O sabor da feira e um cheiro de saudade – Heron Cid
Opinião

O sabor da feira e um cheiro de saudade

20 de maio de 2018 às 11h39 Por Heron Cid

Ela acordava primeiro do que sol. Antes, ainda na noite do dia anterior, já deixava muita coisa pronta. No escuro, chamava o neto.

Sandália ‘japonesa’ nos pés e a melhor roupinha engomada no corpo. Era o figurino para o trabalho com a avó/mãe daqueles domingos de feira.

O mercado de Marizópolis atraía gente de toda a zona rural do então distrito e de outros municípios mais próximos. De Nazarezinho e São João do Rio Peixe vinham moradores dispostos a abastecer seus armários.

Ao redor, cavalos e carroças aos montes amarrados em postes ou em árvores.

De tudo um pouco para vender. Confecções, temperos, frutas, bonecos, brinquedos, carne, verduras, artigos de cozinha, panela de barro, ferramentas para roça, ciscador, enxada e muitas bugigangas eletrônicas.
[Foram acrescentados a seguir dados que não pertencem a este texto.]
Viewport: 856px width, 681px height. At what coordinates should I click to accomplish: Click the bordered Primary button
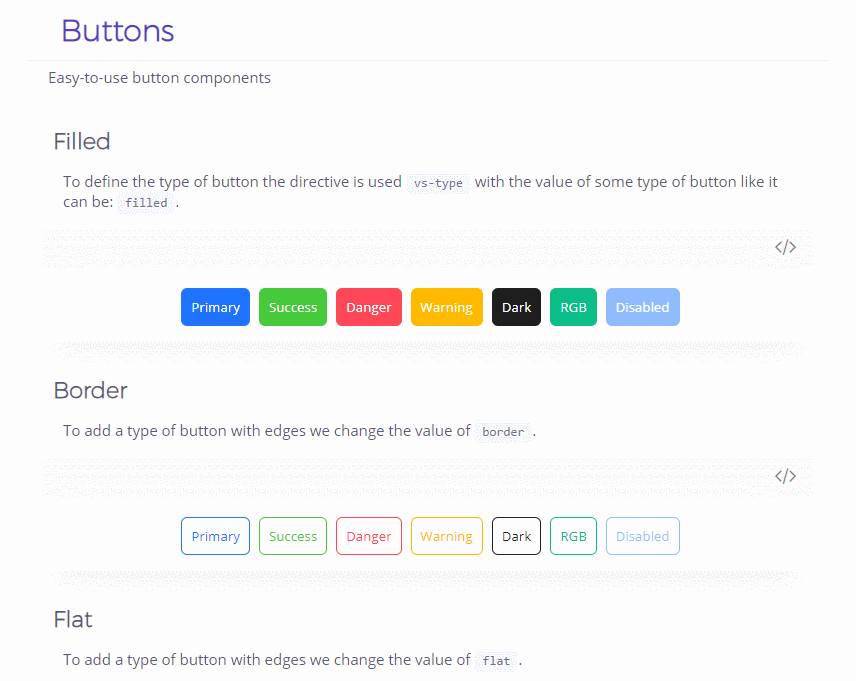pos(215,536)
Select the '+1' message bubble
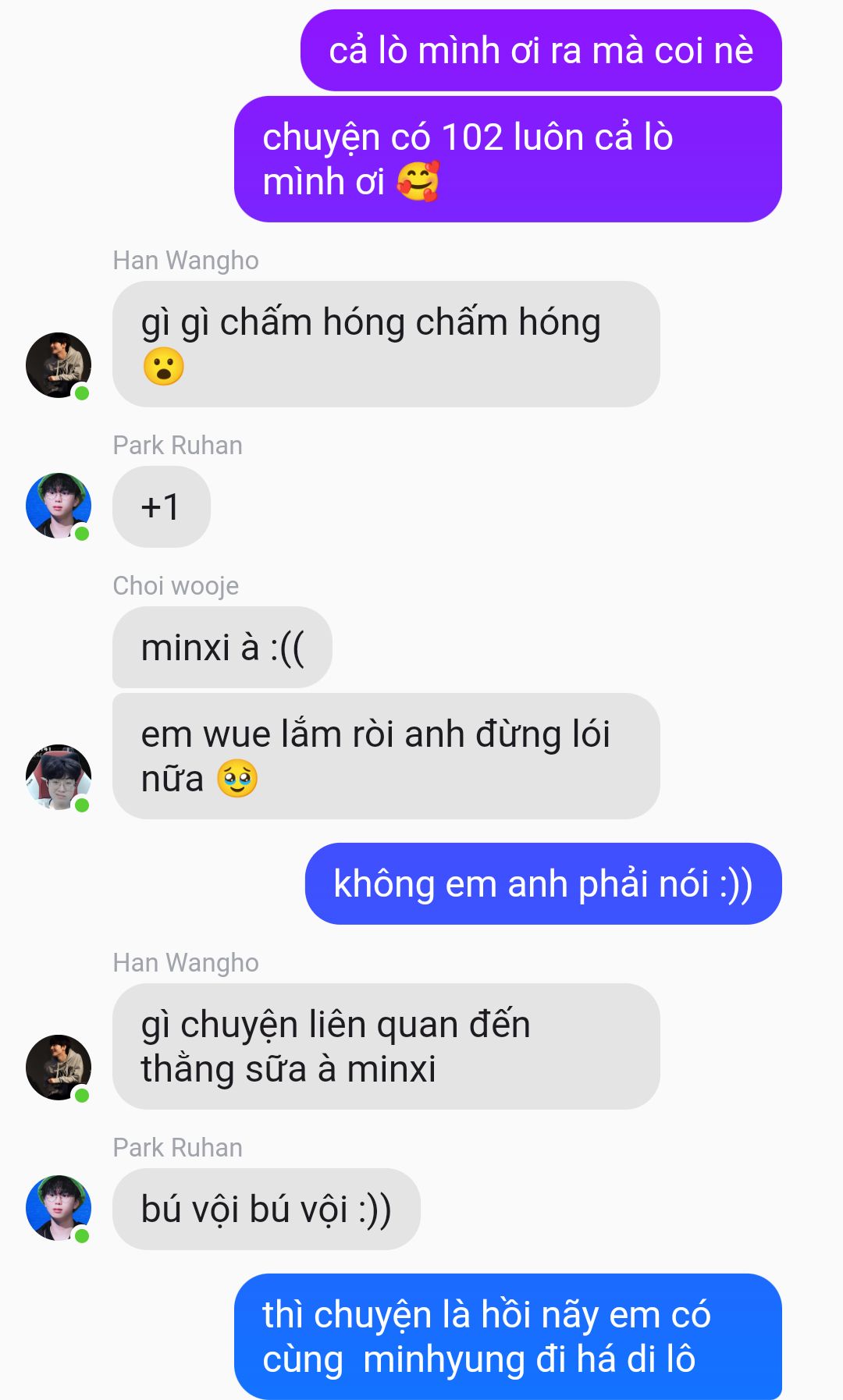Screen dimensions: 843x1400 pos(162,506)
Entre um grito e outro, o alarido do jogo de “bozó” e o carteado das apostas. Do lado, os quiosques e suas cachaças com tira-gosto.

Era uma animação só.

O menino vez por outra escapava e serpenteava entre os labirintos daquele mágico universo, descobrindo as coisas do mundo e encantado com o que nem entendia.

Depois voltava para fazer companhia. Fogãozinho de duas bocas aceso à base de carvão e o perfume da boa comida viajando na fumaça.

Cuscuz, arroz, carne e fígado de porco, galinha, tudo acompanhado de tomate e coentro cortadinhos. No fim, era para lá que muitos feirantes rumavam e matavam fome.

Apurado no bolso, hora de partir de volta à casa número 18 da Rua Ana Rocha. Mas, antes, um pequeno prêmio de compensação: chiclete e suspiro colorido.

O garoto não sabia o que mais admirava, o sabor ou o odor artificializado.

Vinte e cinco anos menos moço, o filme voltou à tela da recordação na feirinha do mercado de bairro da cidade grande.

Dessa vez, com mulher e filhos, embrenhado entre as bancas, cores e perfis dos vendedores reviveu aqueles tempos.

Sentiu no ar o mesmo cheiro do passado. Viu lá no cantinho dona Nuita com pano amarrado em forma de lenço na cabeça, sentada pastorando as panelas.

Fechou os olhos marejados, para ninguém perceber, e pelos lábios do coração e da alma beijou a saudade e o amor que nunca morrem.